=== THE TASK ===
Reproduce the lines of the listing below verbatim, beginning with the line that contains "I will coord(187,51)." and continuing through the line that contains "point(188,92)", and reproduce only those lines.

Records
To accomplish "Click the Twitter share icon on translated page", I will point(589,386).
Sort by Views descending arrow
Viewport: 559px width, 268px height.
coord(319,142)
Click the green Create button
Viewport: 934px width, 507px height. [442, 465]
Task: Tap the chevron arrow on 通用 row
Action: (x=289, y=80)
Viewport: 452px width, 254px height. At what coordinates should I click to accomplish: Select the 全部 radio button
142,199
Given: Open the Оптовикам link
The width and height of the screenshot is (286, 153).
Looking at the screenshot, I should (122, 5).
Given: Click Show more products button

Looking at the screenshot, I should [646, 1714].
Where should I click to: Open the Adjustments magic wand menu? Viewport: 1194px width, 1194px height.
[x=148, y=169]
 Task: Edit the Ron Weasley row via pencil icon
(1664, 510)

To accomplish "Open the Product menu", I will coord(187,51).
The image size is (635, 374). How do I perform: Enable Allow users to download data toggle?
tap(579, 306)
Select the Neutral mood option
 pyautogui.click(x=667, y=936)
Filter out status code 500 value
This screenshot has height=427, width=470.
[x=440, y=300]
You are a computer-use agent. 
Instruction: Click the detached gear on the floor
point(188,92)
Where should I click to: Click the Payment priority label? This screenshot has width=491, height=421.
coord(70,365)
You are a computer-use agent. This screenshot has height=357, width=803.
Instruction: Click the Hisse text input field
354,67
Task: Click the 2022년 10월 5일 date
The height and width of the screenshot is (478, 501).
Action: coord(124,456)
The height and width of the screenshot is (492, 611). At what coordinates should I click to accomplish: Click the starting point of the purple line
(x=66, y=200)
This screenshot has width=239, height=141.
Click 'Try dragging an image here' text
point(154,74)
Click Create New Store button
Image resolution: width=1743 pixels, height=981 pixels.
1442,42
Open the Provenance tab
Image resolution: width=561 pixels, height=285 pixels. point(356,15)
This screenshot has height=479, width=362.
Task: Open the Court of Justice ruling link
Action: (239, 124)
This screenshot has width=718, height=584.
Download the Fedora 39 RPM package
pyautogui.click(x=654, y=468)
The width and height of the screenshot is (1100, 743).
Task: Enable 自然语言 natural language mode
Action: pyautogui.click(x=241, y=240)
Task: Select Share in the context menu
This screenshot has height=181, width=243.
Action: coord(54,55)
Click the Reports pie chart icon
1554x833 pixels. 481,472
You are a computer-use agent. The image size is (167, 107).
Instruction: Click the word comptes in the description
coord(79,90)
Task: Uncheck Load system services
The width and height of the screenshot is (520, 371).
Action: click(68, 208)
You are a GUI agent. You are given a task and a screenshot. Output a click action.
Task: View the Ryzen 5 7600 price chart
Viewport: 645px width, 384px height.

=== EXERCISE SOLUTION ===
To accomplish "Open the Product menu", I will coord(187,51).
The image size is (635, 374). How do I perform: Enable Allow users to download data toggle?
tap(579, 306)
Select the Neutral mood option
 pyautogui.click(x=667, y=936)
Filter out status code 500 value
This screenshot has height=427, width=470.
[x=440, y=300]
You are a computer-use agent. 
Instruction: Click the detached gear on the floor
point(188,92)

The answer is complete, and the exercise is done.